Международно-правовые модели Европейского Союза и Таможенного союза: сравнительный анализ - Андрей Морозов
Шрифт:
Интервал:
Закладка:
А уже в 1950 г. Дж. Брайерли приходит к выводу, что «в настоящее время… невозможно игнорировать этот класс соглашений или видеть в их существовании анормальное явление международных отношений», и включает международные организации в сферу применения Конвенции о праве договоров, проект которой он представил в Комиссию международного права ООН[327]. На первой части Венской конференции ООН по праву международных договоров при разработке проекта указанной конвенции делегация США, поддержанная представителями Англии, Италии, Австралии, Канады и др., предложила распространить Конвенцию о праве договоров на соглашения, заключаемые международными организациями. Внесенная США поправка к ст. 1 Конвенции вызвала возражения ряда делегаций, в том числе СССР, Швеции, Франции, Уругвая, Чехословакии, Афганистана и др. Это объяснялось тем, что соглашения международных организаций имеют свою специфику и поэтому принятие поправки США означало бы пересмотр всего проекта конвенции, разработанного Комиссией международного права, что могло сорвать работу конференции в целом. В результате американская поправка не была учтена, а проект ст. 1 Конвенции был принят пленарным комитетом конференции в редакции Комиссии международного права ООН[328].
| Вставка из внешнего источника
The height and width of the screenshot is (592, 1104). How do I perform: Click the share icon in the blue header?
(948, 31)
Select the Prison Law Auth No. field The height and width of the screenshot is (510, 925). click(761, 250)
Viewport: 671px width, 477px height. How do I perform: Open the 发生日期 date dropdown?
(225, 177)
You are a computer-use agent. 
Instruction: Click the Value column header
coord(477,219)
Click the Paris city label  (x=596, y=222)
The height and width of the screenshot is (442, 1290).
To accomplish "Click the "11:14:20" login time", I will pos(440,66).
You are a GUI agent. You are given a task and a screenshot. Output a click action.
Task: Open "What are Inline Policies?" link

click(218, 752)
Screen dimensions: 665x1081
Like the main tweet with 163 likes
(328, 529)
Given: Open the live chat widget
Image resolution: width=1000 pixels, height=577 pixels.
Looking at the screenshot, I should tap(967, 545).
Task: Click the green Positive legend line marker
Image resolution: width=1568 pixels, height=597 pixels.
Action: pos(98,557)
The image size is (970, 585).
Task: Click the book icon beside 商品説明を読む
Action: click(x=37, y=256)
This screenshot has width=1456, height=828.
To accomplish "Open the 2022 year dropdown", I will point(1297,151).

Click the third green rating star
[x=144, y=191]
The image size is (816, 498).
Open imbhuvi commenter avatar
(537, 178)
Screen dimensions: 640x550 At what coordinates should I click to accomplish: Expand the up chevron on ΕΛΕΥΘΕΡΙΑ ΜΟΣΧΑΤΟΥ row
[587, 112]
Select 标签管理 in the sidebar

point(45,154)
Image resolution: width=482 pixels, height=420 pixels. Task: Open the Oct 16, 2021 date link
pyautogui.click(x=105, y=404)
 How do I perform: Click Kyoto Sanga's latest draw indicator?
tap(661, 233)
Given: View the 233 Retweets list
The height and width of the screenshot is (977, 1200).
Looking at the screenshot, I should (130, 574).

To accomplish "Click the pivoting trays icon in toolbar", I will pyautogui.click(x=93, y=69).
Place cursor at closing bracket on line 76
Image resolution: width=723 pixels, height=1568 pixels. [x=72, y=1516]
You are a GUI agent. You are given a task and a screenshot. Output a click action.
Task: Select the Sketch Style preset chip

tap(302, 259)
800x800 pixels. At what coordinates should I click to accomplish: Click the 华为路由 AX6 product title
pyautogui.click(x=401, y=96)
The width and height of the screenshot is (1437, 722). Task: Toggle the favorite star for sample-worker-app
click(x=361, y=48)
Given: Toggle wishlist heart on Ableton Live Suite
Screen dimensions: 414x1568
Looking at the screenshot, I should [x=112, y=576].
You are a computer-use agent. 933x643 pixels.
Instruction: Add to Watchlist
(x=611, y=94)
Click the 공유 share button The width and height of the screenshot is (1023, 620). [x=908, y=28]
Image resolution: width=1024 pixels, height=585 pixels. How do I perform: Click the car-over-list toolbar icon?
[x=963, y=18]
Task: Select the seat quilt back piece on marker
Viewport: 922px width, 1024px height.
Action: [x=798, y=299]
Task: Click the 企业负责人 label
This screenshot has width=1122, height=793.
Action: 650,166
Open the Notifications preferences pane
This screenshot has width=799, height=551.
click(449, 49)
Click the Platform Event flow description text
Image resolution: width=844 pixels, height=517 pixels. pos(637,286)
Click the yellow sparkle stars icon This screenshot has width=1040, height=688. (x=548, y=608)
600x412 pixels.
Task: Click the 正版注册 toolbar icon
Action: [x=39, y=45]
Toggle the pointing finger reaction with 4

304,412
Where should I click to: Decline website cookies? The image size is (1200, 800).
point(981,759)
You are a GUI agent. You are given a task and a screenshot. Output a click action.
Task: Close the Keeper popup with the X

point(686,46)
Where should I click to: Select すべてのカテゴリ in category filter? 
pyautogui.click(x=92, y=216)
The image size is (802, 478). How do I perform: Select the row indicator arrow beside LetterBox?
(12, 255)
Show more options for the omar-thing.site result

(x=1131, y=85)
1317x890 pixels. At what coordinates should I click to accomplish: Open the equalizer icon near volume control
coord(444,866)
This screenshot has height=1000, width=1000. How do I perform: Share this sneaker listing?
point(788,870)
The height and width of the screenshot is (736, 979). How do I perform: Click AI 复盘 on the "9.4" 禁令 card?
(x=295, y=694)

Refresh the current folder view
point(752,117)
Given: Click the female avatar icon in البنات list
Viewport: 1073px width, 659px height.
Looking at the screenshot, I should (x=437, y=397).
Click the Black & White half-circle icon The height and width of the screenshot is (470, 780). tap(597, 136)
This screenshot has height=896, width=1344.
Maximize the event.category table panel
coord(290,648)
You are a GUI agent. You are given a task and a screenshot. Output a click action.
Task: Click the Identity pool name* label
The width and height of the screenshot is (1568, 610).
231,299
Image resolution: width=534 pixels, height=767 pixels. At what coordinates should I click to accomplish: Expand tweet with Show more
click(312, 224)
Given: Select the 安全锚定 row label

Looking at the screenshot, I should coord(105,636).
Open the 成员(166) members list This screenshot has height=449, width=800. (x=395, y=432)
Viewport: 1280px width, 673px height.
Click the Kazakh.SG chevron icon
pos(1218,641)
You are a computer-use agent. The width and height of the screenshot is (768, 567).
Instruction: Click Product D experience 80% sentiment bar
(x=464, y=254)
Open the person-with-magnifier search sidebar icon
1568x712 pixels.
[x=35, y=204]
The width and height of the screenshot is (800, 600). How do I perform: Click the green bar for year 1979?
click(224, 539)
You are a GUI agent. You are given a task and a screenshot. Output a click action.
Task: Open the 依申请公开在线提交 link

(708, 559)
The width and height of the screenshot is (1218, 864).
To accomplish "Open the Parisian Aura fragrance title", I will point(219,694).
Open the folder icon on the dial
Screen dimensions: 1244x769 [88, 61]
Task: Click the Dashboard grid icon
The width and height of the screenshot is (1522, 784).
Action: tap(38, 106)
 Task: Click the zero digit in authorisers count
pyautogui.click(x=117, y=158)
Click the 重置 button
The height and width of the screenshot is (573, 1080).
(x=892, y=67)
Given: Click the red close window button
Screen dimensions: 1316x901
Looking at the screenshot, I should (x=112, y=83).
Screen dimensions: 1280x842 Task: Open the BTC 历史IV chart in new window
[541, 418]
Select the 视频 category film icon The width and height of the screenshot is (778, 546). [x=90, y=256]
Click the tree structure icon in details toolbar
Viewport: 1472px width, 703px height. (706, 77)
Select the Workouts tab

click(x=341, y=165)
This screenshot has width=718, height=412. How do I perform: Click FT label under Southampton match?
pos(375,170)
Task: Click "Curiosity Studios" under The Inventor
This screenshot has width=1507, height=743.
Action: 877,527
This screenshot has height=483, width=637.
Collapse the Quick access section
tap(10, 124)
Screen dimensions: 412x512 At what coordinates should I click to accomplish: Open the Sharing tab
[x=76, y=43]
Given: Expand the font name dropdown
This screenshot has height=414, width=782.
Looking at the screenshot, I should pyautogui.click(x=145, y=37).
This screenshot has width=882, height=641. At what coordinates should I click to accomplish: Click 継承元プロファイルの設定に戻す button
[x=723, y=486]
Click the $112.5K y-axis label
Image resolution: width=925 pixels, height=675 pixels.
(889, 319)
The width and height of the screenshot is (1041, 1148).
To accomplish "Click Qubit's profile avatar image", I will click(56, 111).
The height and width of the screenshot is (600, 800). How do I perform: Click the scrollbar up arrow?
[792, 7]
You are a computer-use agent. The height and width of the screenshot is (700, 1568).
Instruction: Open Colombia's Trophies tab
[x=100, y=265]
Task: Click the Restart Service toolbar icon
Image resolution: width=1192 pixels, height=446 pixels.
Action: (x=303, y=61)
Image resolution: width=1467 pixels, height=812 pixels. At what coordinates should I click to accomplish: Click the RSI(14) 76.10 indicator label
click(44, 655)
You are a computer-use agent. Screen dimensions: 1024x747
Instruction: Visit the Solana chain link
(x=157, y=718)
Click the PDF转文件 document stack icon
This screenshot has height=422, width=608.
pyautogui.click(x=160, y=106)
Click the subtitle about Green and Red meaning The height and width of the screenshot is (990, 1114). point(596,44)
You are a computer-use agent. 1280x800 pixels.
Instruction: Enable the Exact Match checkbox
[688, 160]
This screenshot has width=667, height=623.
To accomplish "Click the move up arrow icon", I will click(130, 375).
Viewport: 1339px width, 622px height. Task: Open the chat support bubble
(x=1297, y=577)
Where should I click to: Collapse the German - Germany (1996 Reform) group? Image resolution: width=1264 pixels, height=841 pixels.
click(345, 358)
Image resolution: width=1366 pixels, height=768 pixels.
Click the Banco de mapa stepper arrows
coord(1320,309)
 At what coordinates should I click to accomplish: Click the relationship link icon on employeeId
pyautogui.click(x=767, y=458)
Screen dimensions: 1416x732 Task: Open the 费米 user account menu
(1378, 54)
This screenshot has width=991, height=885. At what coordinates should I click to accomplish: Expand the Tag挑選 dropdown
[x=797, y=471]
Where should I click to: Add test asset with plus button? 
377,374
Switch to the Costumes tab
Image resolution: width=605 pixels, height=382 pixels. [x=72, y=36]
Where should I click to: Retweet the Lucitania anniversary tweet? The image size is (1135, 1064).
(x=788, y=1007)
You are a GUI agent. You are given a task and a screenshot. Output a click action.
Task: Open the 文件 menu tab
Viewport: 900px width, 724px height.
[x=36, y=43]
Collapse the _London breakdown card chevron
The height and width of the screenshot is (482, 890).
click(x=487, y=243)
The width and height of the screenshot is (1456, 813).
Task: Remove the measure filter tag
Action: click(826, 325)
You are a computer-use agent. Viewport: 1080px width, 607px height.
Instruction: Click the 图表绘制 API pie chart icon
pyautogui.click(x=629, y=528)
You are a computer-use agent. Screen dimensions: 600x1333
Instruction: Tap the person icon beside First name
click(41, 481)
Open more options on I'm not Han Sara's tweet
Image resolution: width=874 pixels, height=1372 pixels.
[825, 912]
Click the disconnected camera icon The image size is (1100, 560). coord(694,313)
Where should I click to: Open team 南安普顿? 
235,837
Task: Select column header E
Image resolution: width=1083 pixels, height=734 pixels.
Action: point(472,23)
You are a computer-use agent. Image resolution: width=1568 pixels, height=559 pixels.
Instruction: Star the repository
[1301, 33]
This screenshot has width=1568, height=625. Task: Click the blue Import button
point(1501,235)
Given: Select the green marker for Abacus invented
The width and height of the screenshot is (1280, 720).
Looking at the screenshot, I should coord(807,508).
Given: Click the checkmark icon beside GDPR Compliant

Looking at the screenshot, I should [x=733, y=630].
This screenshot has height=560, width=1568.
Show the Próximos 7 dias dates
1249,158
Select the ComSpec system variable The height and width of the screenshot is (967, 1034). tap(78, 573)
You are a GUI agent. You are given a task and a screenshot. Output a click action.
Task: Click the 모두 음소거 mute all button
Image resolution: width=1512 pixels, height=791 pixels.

Дискуссия по вопросу специфики международных договоров, заключаемых международными организациями, долгое время оставалась актуальной для отечественной и зарубежной науки международного права. Вопрос об источниках договорной правоспособности международных организаций являлся одним из главных вопросов при кодификации договорного права международных организаций как в рамках Комиссии международного права, так и на Конференции ООН 1986 г. по праву договоров между государствами и международными организациями или международными организациями[329]. Тем не менее проделанный ММПО эволюционный путь развития не мог не привнести в теорию международного права убежденности в том, что международные организации, наделенные международной правосубъектностью, по вопросам, определенным учредительными договорами этих организаций и подпадающих под их компетенцию, в строгом соответствии с общепризнанными принципами и нормами международного права могут заключать международные договоры с государствами или иными субъектами международного права. В то же время необходимо понимать, что право международных организаций, в том числе по заключению международных договоров, качественно отличается от аналогичного права, присущего государствам как первичным субъектам международного права. Реализация договорной правоспособности международными организациями – процесс, являющийся также специфичным и во многом зависящим от уставной деятельности международной организации. Поэтому международная правоспосособность по заключению международных договоров международными организациями[330] должна рассматриваться применительно к каждой организации в отдельности в целях выявления особенностей, общих либо отличительных черт по сравнению с договорной правоспособностью государств.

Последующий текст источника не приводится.